写真展「透明人間-Invisible Mom-」(2)

写真家 山本美里さんに聞く

旧国立駅舎から場所を変え、くにたち・こくぶんじ市民プラザで開かれていた写真展「透明人間-Invisible Mom-」「#BFF」の会場で写真家の山本美里さんにお会いしました。

会場の様子とともに山本さんのお話を紹介します。

写真家 山本美里さん

保護猫の預かりボランティア活動もやっている山本さん。写真を始めたきっかけは、保護猫のかわいい写真をSNSに上げて里親探しに役立てたいと思ったこと。

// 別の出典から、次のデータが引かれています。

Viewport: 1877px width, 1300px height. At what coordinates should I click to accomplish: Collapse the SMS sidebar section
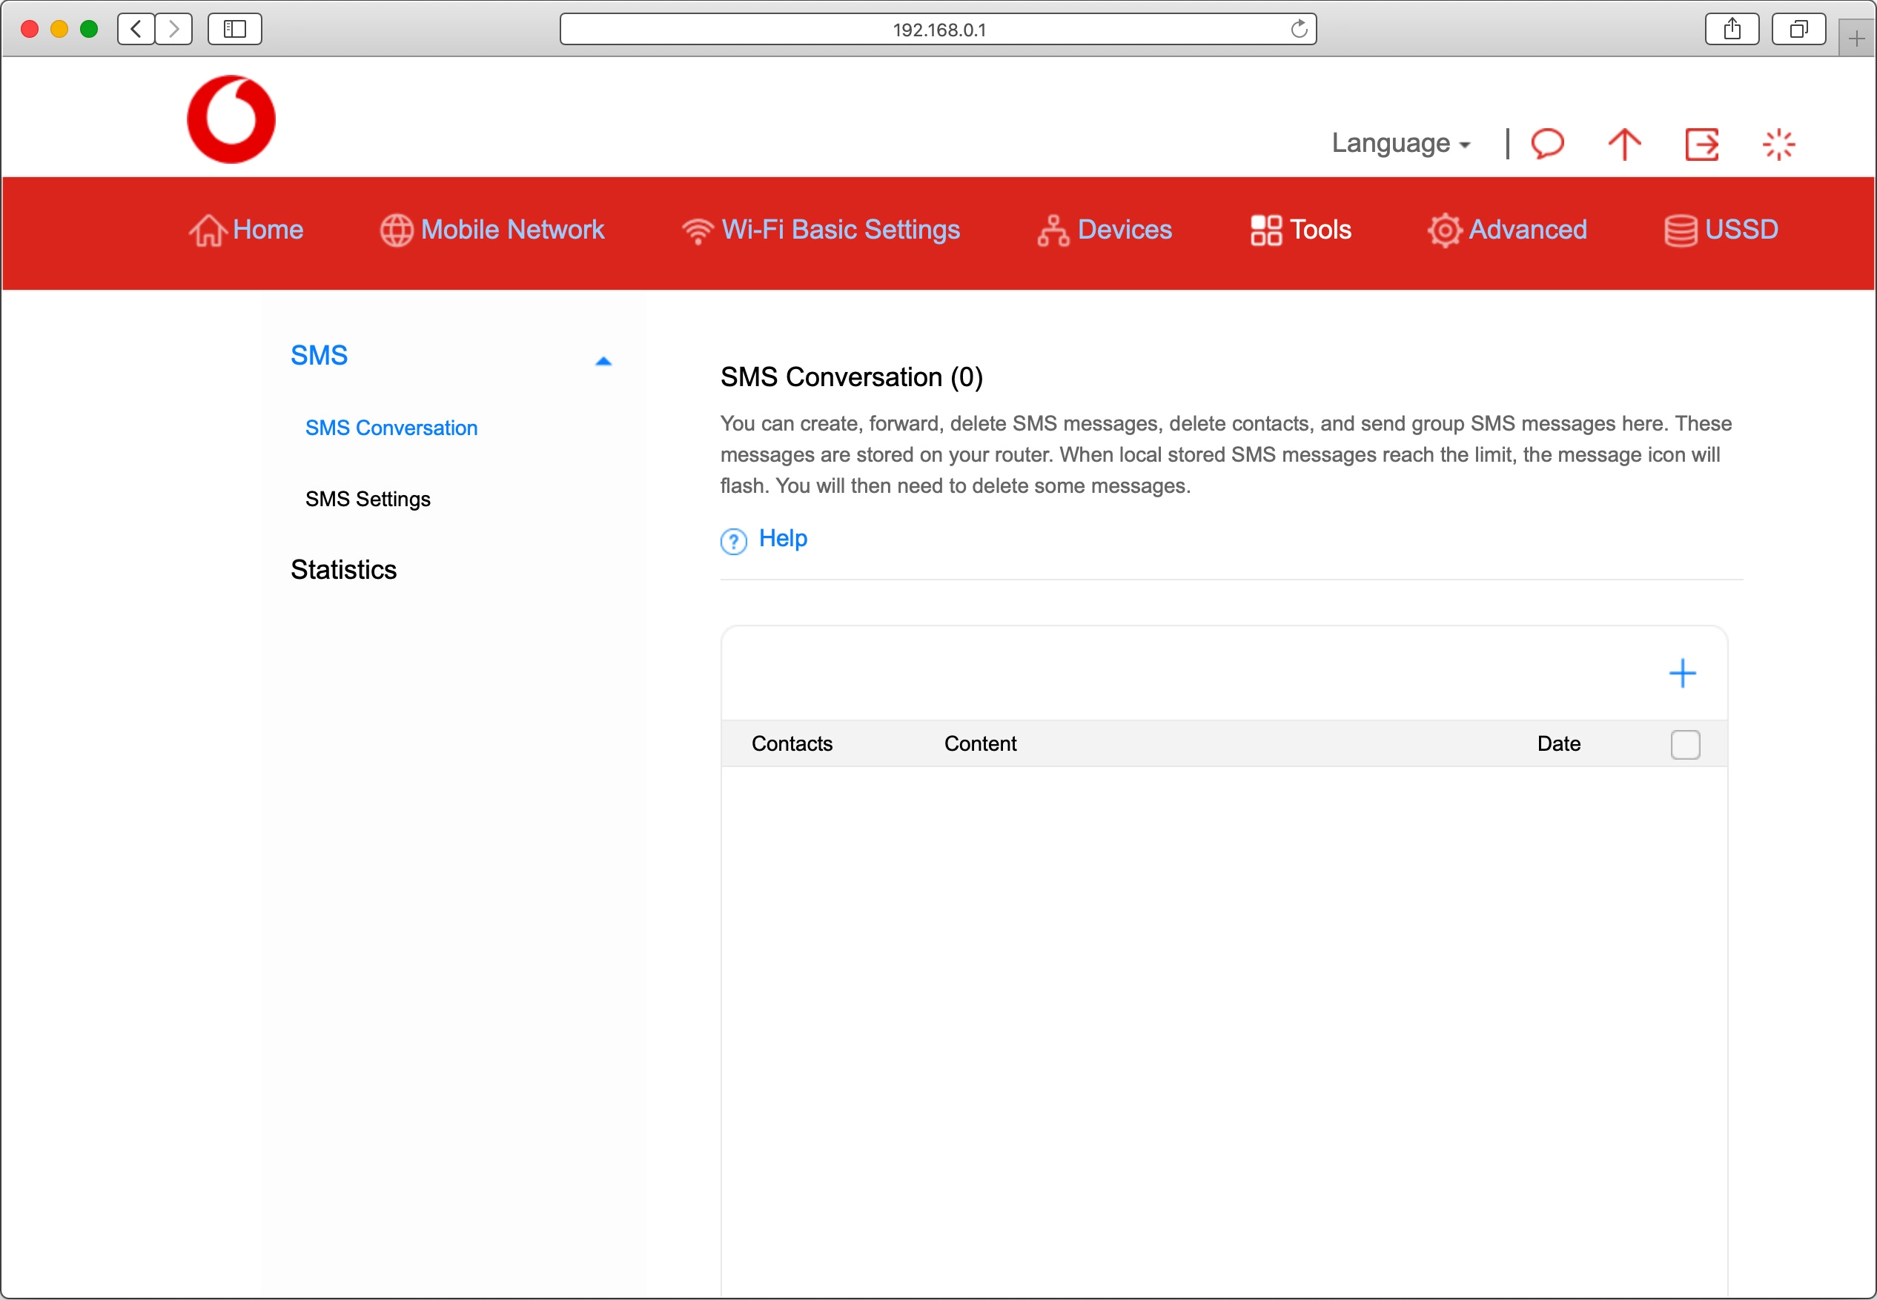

医療的ケア児である子どもの通学のため付き添いで一日何時間も学校で過ごしていた頃、京都造形芸術大学(現・京都芸術大学)の通信教育で写真を学ぶことを決意。東京でスクーリングが受けられたため週末は子どもを家族に託してスクーリングに出かけた。子どもと離れ集中できる貴重な時間だった。3年をかけて卒業。「透明人間」の写真は卒業制作で撮影したものが中心。子どもが中2になった今、あの時だから撮れた作品と振り返る。

カメラはミラーレスを使用しているが、スマホも活用している。時には三脚2台を用いての撮影。学校で「子どもよりお母さんの荷物が多いですね」といわれるほどだ。毎回構図を練って撮影に挑む。特別支援学校の先生方にも被写体として協力してもらっている。その他被写体の一人がまあ君というお人形。教職員が気管切開や経管栄養についての研修に使用するもので保健室にある実物大のお人形だ。被写体への山本さんの眼差しは暖かい。

山本さんの写真集「透明人間」より

最初はこんな生活を強いられています、といういわば「愚痴日記」でもあったが、写真という作品にすることで状況を客観視できたと言う。

目を引く作品のひとつに気管切開をした喉の写真がある。器具を外したそのままの姿だ。つまり喉に穴があいているというもの。私の長男も気管切開をしていたが、それが作品となることがある意味衝撃的だった。そのことを山本さんに聞いたところ、大学の指導の先生から、「美しいと思うものであるなら、撮っていけないものはない」と言われたそう。お風呂で器具を外したときに撮ったもの。ただ赤みを消すため作品はモノクロにした。

子どもの病気の進行などたえず心配や不安のある毎日。だからこそ今を撮ることを大事にしている。

机の上に並ぶ写真は、学校のエレベーター内で撮ったもの。付き添いで通学し、学校についてエレベーターに乗る。その毎日を定点観測している。同じ場所だからこそ、日々の小さな変化が感じられ、時にはお面をかぶるなど「遊び」が入るのも魅力。毎日エレベーターに乗って降りるまでの数秒が勝負だ。同時に、医療的ケア児専用のスクールバスを運行するという東京都の方針により、子どもだけの登校が果たして実現できるかどうかということを伝える記録でもある。もしできなかったら、卒業まで写真は続く。

卒業制作の「透明人間」から、新たなステップへ

生活の一面を切り取って、エスプリを効かせた作品づくりに現在取り組んでいる。身の回りのあらゆるものを素材と考え、見ていて思わず笑いがこぼれるような作品群を生み出している。経管栄養や胃ろうの注入に使用するシリンジ(注射器のような形をした医療器具)を素材にした作品もあり、医療器具がアートになっているというのはとても新鮮だった。山本さんによると海外の製品は色がとてもカラフルという。「B.F.F.」という作品にはお母さんと障がいを持つ子が宇宙を背景に明るく表現されている。B.F.F.(Best Friend Forever)まさに同感!

映像の作品や、動画を静止画にした作品など領域は広がりつつある。作品の制作について語る山本さんは生き生きとして本当に楽しそうだった。

*今回の展示は終了しましたが、来年(2023年)全国3か所での開催が予定されています。